TEXTAUSZUG ->
Im Münchner Umland sind die Sozialausgaben in den vergangenen Jahren deutlich gestiegen. Was unterJohanna Rumschöttel (SPD) begann, führt CSU-Landrat Christoph Göbel fort und sagt: Prävention ist alles

Von Stefan Galler und Iris Hilberth

Gutes zu tun kann ein teures und bisweilen anstrengendes Vergnügen werden. Das wissen nicht nur Menschen, die sich freiwillig und rein privat dem Spenden und Spendensammeln verschrieben haben. Doch diese Wohltäter haben den Vorteil, ihr Engagement selbst zu steuern. Das gilt für Kommunen in einem Wohlfahrtsstaat nicht. Und so kämpfen diese Jahr für Jahr mit höheren Kosten. Die Erfüllung ihrer sozialen Pflichten ist für die Gemeinden in den vergangenen Jahren zur Mammutaufgabe geworden - und oftmals der Grund für regionale Haushaltskrisen.

AUFGABE A ->
Gib den Abschnitt der Liste von der Zeile mit „Collapse the NopCommerce News panel“ bis zum Ende der Liste einschließlich der Aufforderungen erneut wieder. Multipliziere dabei jede Koordinate in den Antworten mit 0,5, runde auf ganze Zahlen (Hälften nach oben) und lass die Bilder weg.

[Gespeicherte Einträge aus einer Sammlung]
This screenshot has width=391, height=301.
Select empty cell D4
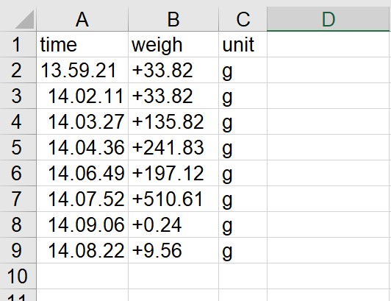[329, 121]
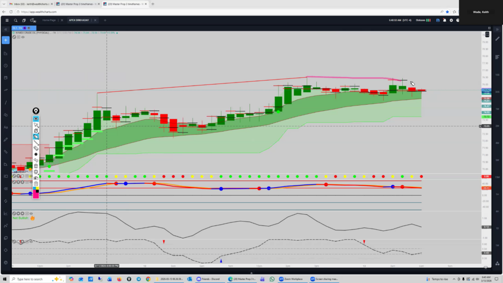
Task: Collapse the left sidebar with double chevron
Action: click(x=5, y=29)

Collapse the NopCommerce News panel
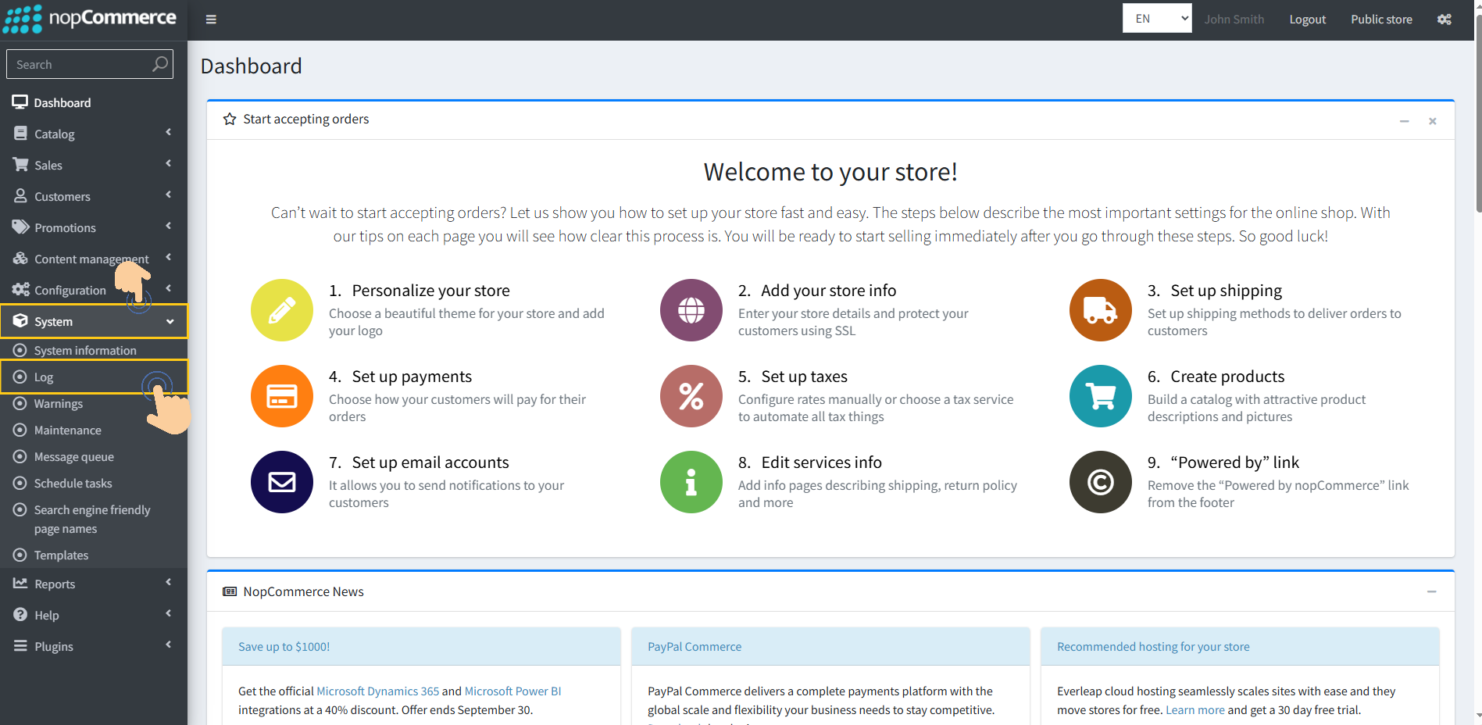[x=1431, y=592]
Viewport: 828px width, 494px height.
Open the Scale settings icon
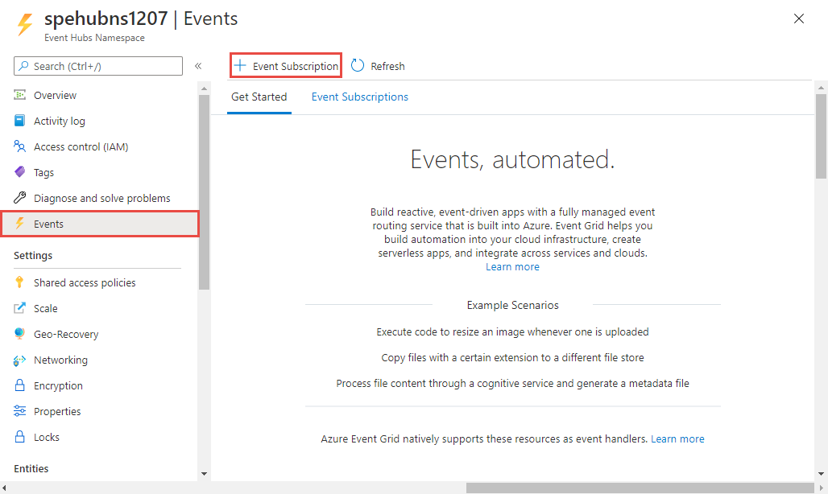(20, 308)
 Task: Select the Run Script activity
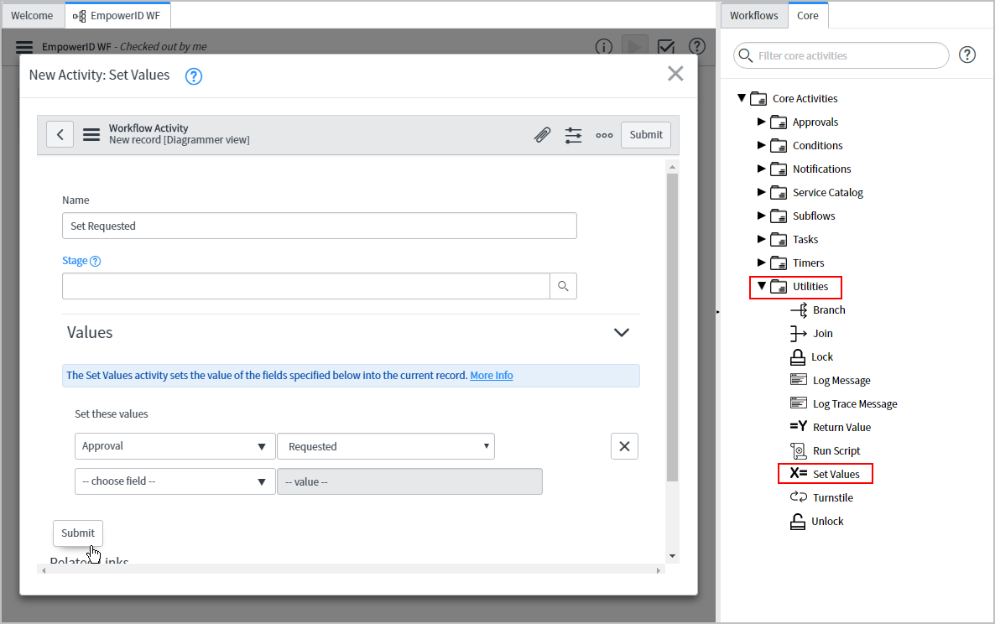(x=836, y=450)
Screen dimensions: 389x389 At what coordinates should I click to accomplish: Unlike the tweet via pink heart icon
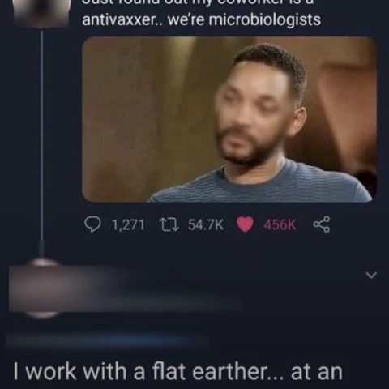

AUFGABE B ->
Dupliziere den Textauszug über die Sozialausgaben im Münchner Umland wortgetreu.

AUSGABE A ->
Collapse the NopCommerce News panel
[x=716, y=296]
Viewport: 828px width, 494px height.
Open the Scale settings icon
(10, 154)
 Task: Select the Run Script activity
(x=418, y=225)
Screen dimensions: 389x389 At what coordinates should I click to accomplish: Unlike the tweet via pink heart icon

AUSGABE B ->
Im Münchner Umland sind die Sozialausgaben in den vergangenen Jahren deutlich gestiegen. Was unterJohanna Rumschöttel (SPD) begann, führt CSU-Landrat Christoph Göbel fort und sagt: Prävention ist alles

Von Stefan Galler und Iris Hilberth

Gutes zu tun kann ein teures und bisweilen anstrengendes Vergnügen werden. Das wissen nicht nur Menschen, die sich freiwillig und rein privat dem Spenden und Spendensammeln verschrieben haben. Doch diese Wohltäter haben den Vorteil, ihr Engagement selbst zu steuern. Das gilt für Kommunen in einem Wohlfahrtsstaat nicht. Und so kämpfen diese Jahr für Jahr mit höheren Kosten. Die Erfüllung ihrer sozialen Pflichten ist für die Gemeinden in den vergangenen Jahren zur Mammutaufgabe geworden - und oftmals der Grund für regionale Haushaltskrisen.